If life still doesn't teaches you, then be the person to teach yourself instead. If you still don't learn from the hard way, then be the way and make it harder so you learn in a rock solid I don't give an f way. If loving someone causes you to alienate, then better think twice and don't be afraid to estimate. Indeed we need to live our lives to the fullest but not to the point of being crazy, foolish, and make you less and not be your best.

Tuesday, September 27, 2022

What if we take it slow and keep it low?

In this fast-paced environment, what if we just take it slow? Making one move and one step at a time. Creating simple moments for every single occasion. Sometimes we never lose control of our goals and ourselves if we just chill out and won’t make decisions abruptly.


In a world full of expectations and indefinite reality, what if we just lay-low and contemplate? In this era of ever changing and instant happenings, living and enjoying every moments give us more satisfaction instead of following the new trends.
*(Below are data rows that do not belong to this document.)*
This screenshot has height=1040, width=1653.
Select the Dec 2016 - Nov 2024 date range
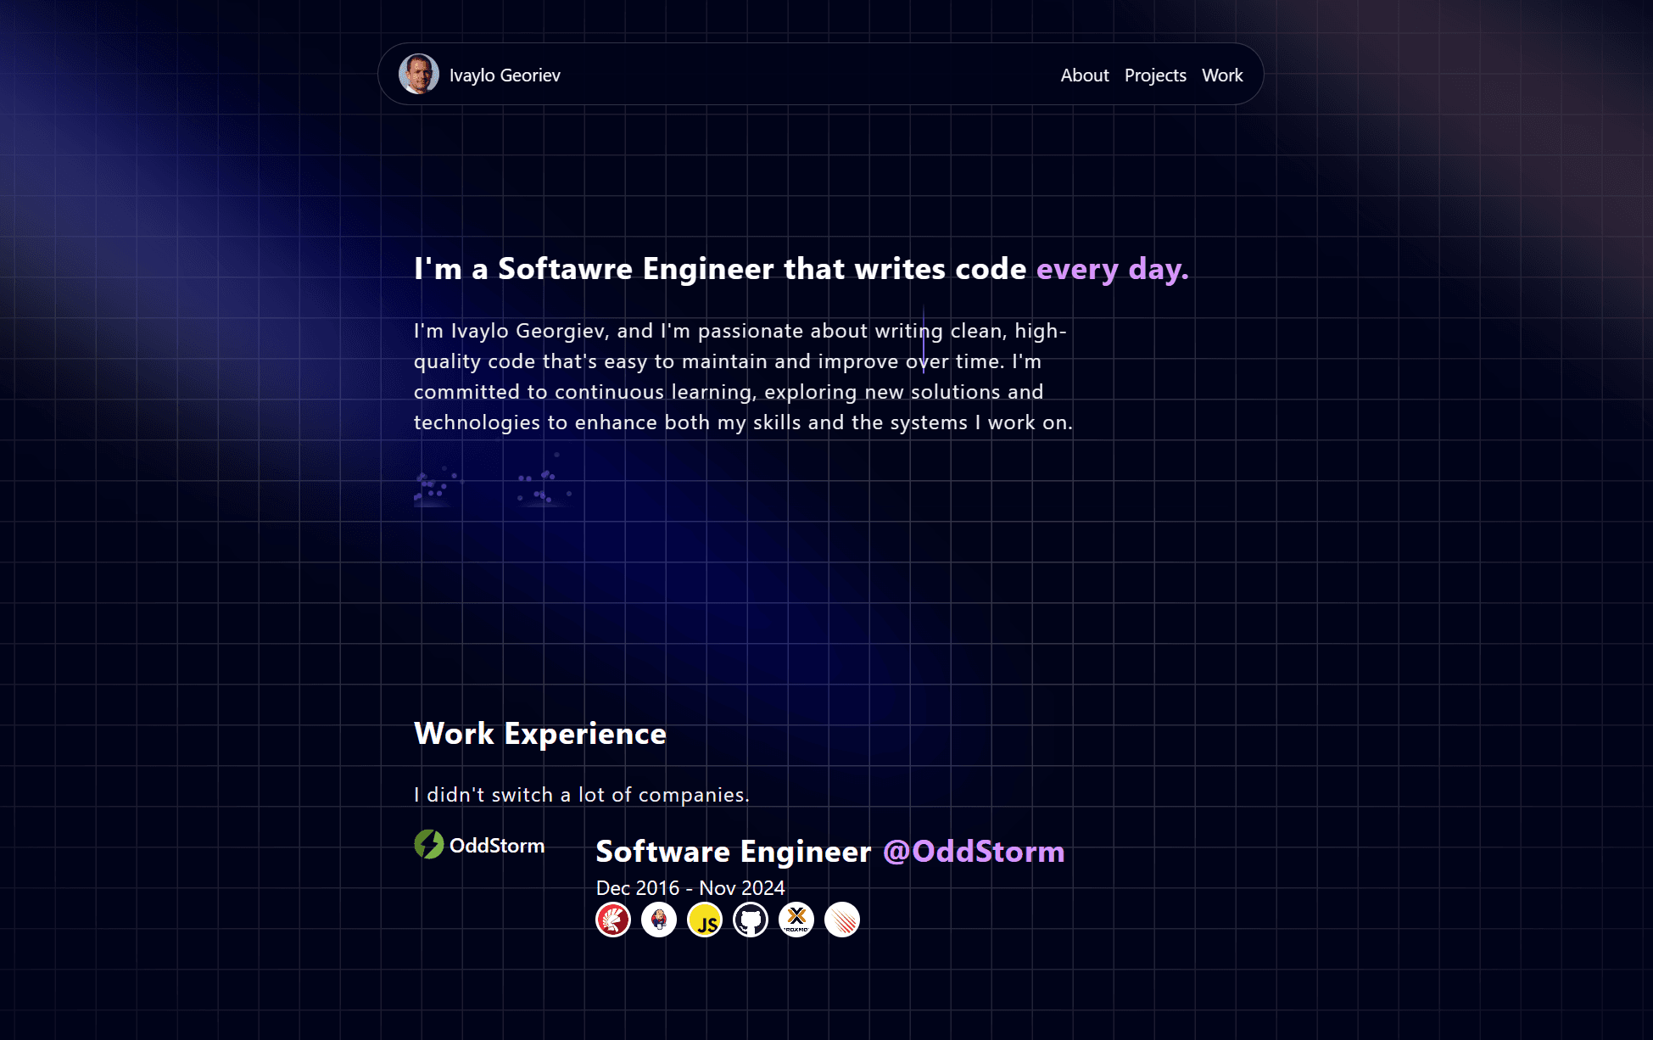(x=690, y=888)
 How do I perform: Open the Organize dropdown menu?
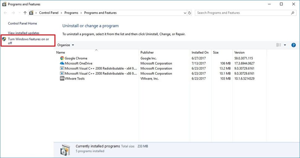click(x=66, y=45)
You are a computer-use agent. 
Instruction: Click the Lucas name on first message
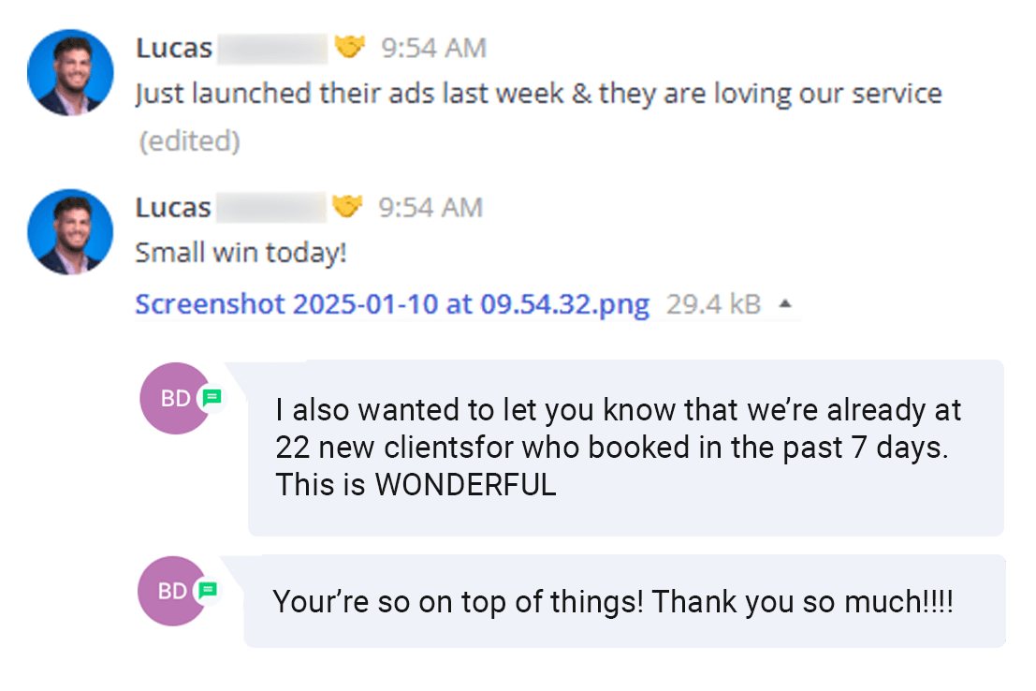coord(174,49)

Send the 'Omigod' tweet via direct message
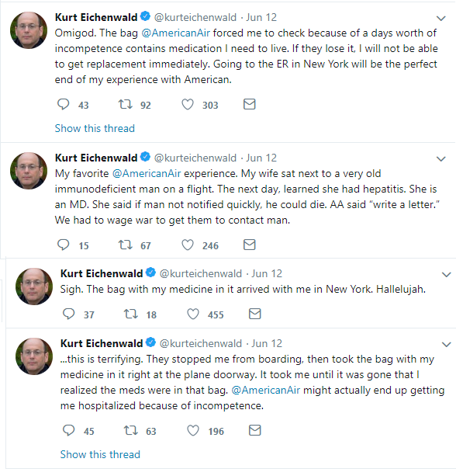tap(250, 104)
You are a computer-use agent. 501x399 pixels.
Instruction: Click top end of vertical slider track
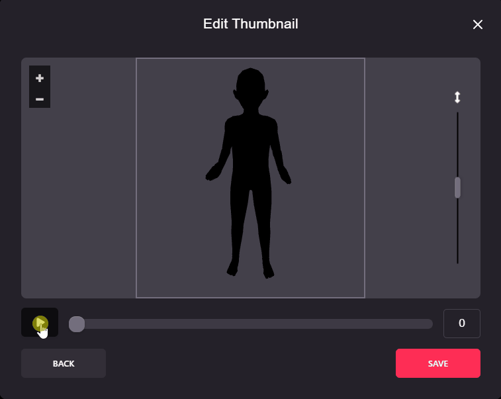457,114
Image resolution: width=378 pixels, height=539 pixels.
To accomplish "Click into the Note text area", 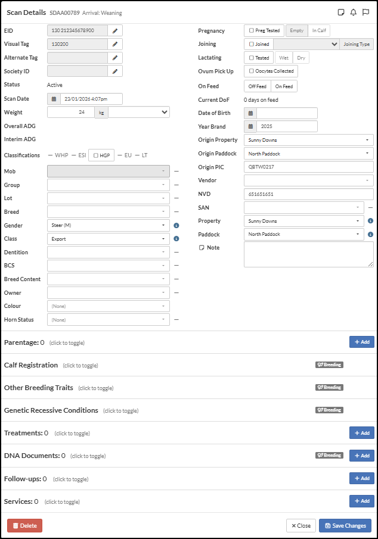I will pos(308,254).
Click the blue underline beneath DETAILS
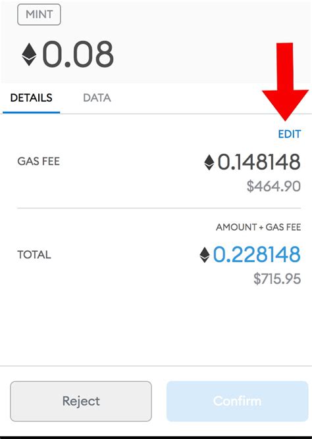The height and width of the screenshot is (439, 312). click(31, 112)
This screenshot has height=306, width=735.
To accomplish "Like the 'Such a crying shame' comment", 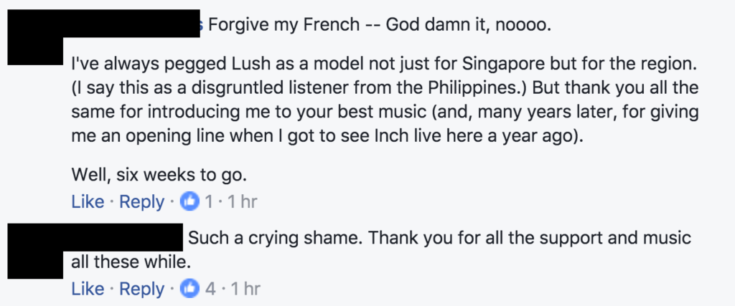I will (88, 289).
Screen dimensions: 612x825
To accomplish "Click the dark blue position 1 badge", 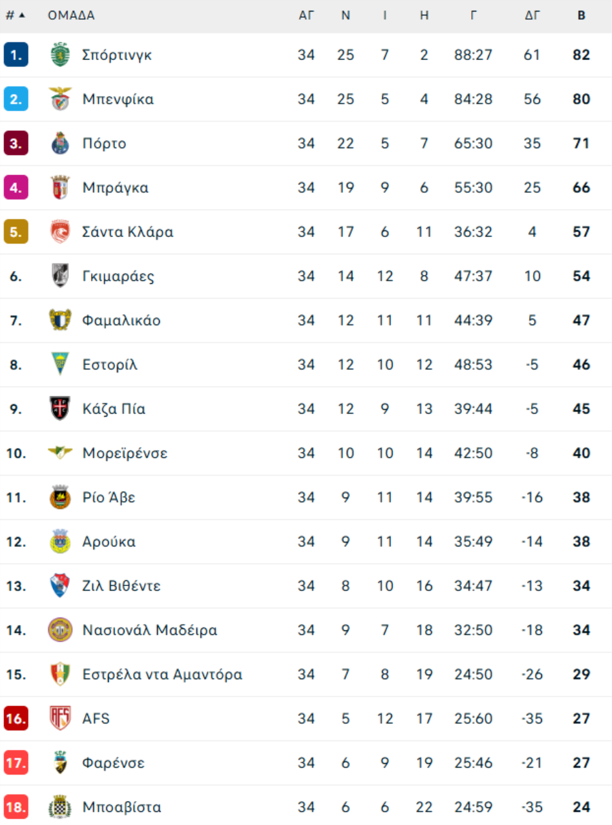I will [16, 55].
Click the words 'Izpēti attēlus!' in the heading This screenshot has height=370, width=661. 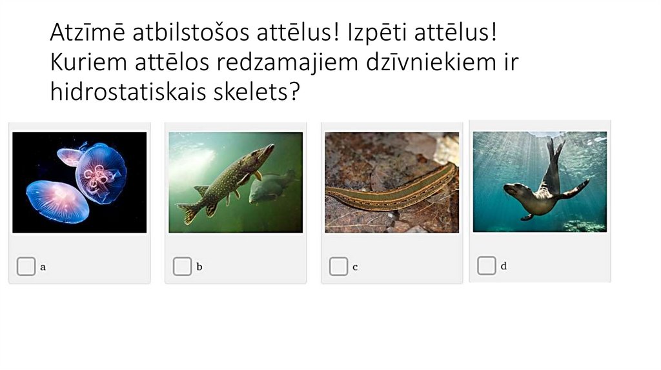tap(422, 33)
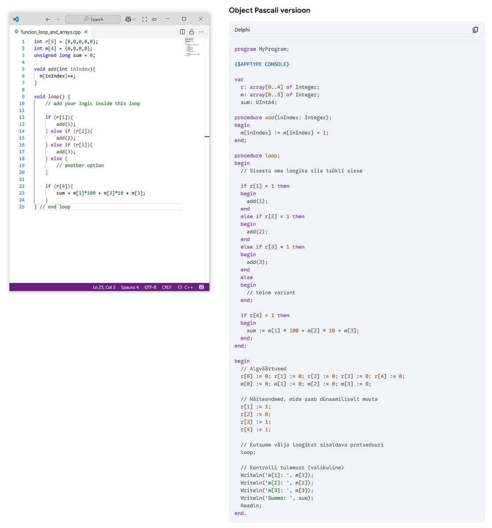
Task: Click the Copilot status bar icon
Action: (202, 287)
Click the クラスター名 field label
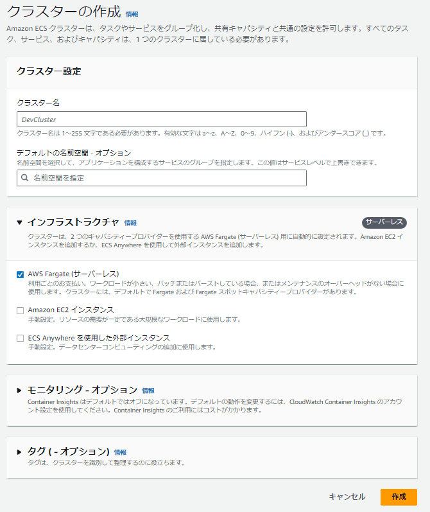This screenshot has width=430, height=512. tap(38, 103)
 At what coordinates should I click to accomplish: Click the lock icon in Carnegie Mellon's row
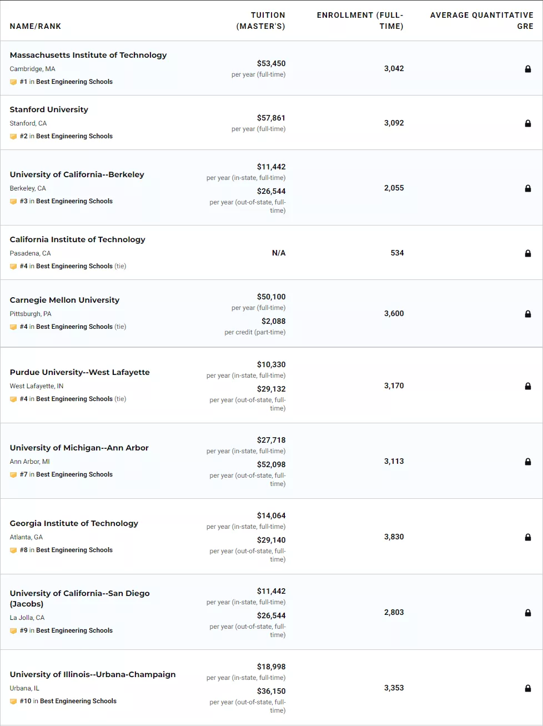coord(528,314)
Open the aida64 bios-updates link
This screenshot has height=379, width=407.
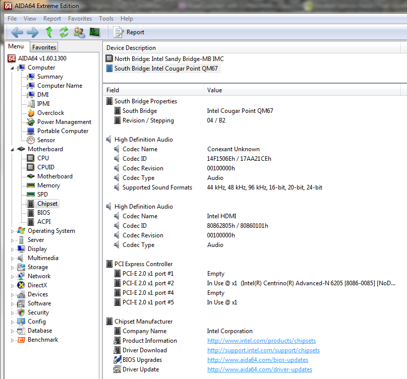coord(257,360)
We could also take a pinch of privacy. Relish the peaceful and anonymity of life. Not everything should be tell and sell cause there’s a possibility it will fell and tear in the end. I’m not saying being famous and loud is bad, but what if we learn to keep some parts of us hidden? Hidden from demeanors mocking. Hidden from the public eyes that judge us even when there’s none to hunch and away from a bunch of mutts.


Let’s settle and live a life with no worries. Let’s give time a break and be discreet of our personal matters. Waiting won’t hurt and concealing won’t be a target for someone who’s only intention is to lurk.

Thursday, April 28, 2022

Lie low and hold back

If you feel you’re making an impression of overdoing things or feeling clingy, then please stop. It you feel you’re going overboard to the person’s life, then please stop. If you feel you make him/her uncomfortable, then please stop.


Stop doesn’t mean you want to let go. Stop means you need to set boundaries and make that person feel you don’t overstep on his/her privacy. Stop is keeping you away from being obsessed and have a good discernment. Stop is to not make that person feel he/she is okay with his/her comfort zone.

Yes we can give and do so much when we’re in love or cared a lot to a person. However, we should also make sure we’re not making the person feel unease and agitated. It’s okay to care, to be jealous, to wonder, and to be curious. But we should also think of ourselves and be mindful of our own lives. Let’s not make it a habit of being crazy and make our world just revolve around a specific person’s life.




We have our own lives. We have our own circle. So if you think you’re overstepping, take a step back, ponder, lay low, and hold back.